◆ **Source data**

Start of Block

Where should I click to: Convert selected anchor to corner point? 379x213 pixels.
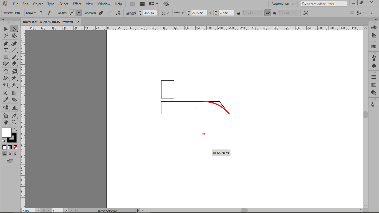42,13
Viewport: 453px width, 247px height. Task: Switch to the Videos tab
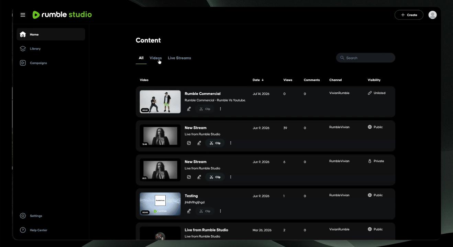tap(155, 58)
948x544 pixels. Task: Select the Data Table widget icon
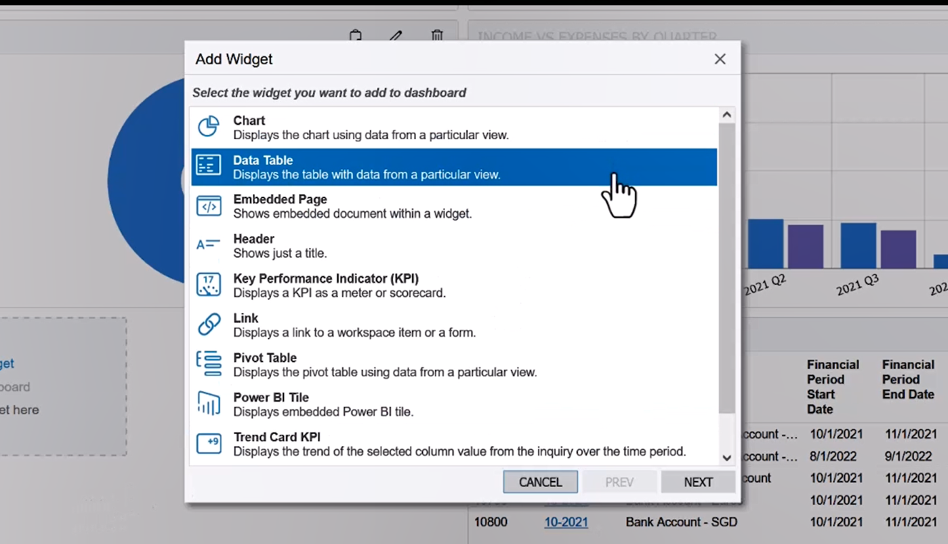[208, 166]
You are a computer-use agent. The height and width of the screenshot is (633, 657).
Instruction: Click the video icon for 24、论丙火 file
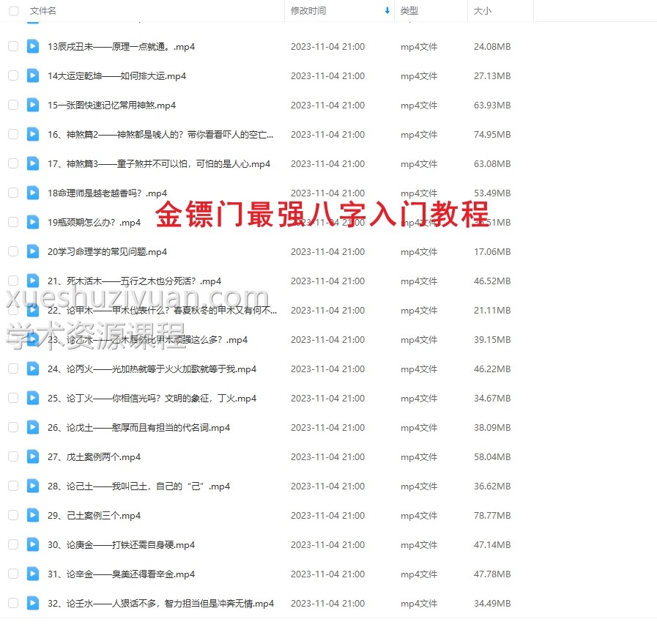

End of Block

◆ **Exercise details**
Leave out every picture and transcribe the remaining entries exactly.

◆ **Answer to the exercise**
Where should I click to: Convert selected anchor to corner point? 379x213 pixels.
42,13
Viewport: 453px width, 247px height. Task: Switch to the Videos tab
tap(155, 58)
948x544 pixels. Task: Select the Data Table widget icon
[208, 166]
You are a computer-use agent. The height and width of the screenshot is (633, 657).
Instruction: Click the video icon for 24、论丙火 file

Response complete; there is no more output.